Now well into the second full year of that cowboy girl life...or my sentence of unspecified length to hard labor. Things were going to change for me soon in a small but also very impactful way. I'll feed that part of the story in bit by bit--because that is the way it happened. 1964 was a pivital year and the wheels of change began to turn, v-e-r-y slowly for awhile but moving...yet I did not know.
Aug 15, 1964
Got up about like usual. They had plenty of water so I didn’t bother to water them, just went straight to the pasture. The river was really up. Prez and I waded by the fishing place but by the time the chores were done and I returned it had dropped two feet. The folks took Alex to the hospital and I went to work. They returned to report he had roseola (?) rosacia(?) I got a single letter from Laura. Got the chores and leading done by 1:30. We got some fly spray and put it on Chief, Leo, Pat and Prez. By golly, it works. I wouldn’t have believed it but it does. After lunch I finished the 7th chapter of Cindy That’s been hanging fire for quite awhile and I’m glad to get it done. Charlie Mike reports that the hombre who is watchman for the work train told him that Dan is only 20 and spending the weekend with a girl in Cottonwood. Shouldn’t let that bug me but I do. Something always goes awry. We did the usual chores to night. I caught Patsy and fed her out of a feedbag, I was so proud. Eve asked me to go to church with her tomorrow but Dad plans to go to the races so I guess I can’t. I’d like to though, really. Maybe next Sunday. Anyway I’ll be all cleaned up for come-what-may. Eve’s curse tomorrow? Damn! Damn, I’m mad at Dan. I think I’ll ride by on Monday and flirt with all the other guys, especially Charlie, and just ignore him. If he likes me at all that will hurt him, his ego anyway.
As I mentioned before --maybe in the weekly flashback last Friday?--the summer of 1964 was a wet one. There had been a rain up the river, possibly coming down Sycamore Canyon or other tributaries, and a fast rise took place. But it subsided fast as well.
Let's see--Alex was now five and I recall he got a weird rash. I cannot read my own writing on the word but anyway it was diagnosed as not really dangerous but I think he got some antibiotics or other meds for it.
Laura was one of my pen pals and our correspondence finally faded out. I think she got married and maybe moved house not long after this. She was back in the Eastern US--West Virginia comes to mind. Cindy of course was the YA novel I had been working on for some time, Cindy Walker being the heroine's name. Yes, it was eventually finished but never published. Eve's Curse was my term for the monthly miseries that usually hit me hard. I had terrible cramps often, due I later found to severe endometiosis.

_PROBLEM TO WORK ON_
Copy the diary excerpt above word for word, from "As I mentioned" to "fast as well.".

_SOURCE MATERIAL_
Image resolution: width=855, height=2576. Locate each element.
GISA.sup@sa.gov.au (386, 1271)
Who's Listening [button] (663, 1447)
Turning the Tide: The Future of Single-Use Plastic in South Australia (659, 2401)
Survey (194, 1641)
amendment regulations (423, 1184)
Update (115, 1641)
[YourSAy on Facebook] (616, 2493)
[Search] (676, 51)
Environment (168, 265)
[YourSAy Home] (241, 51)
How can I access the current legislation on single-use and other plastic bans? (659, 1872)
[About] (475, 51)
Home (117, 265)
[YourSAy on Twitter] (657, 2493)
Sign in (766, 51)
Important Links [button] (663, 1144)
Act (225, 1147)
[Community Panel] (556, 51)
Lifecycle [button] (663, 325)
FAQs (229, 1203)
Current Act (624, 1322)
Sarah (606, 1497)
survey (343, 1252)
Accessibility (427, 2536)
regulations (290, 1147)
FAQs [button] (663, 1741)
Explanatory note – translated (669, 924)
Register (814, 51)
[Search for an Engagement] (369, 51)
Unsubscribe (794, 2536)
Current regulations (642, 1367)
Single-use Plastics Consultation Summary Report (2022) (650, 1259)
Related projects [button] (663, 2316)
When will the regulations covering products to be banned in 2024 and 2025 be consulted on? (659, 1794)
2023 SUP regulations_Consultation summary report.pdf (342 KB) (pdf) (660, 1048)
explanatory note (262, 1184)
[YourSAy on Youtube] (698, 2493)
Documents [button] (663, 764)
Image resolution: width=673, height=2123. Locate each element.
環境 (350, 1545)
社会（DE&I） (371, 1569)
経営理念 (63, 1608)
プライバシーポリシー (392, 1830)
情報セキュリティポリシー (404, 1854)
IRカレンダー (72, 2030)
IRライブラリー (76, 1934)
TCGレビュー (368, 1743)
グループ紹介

_RESPONSE FOR THIS EXERCISE_
As I mentioned before --maybe in the weekly flashback last Friday?--the summer of 1964 was a wet one. There had been a rain up the river, possibly coming down Sycamore Canyon or other tributaries, and a fast rise took place. But it subsided fast as well.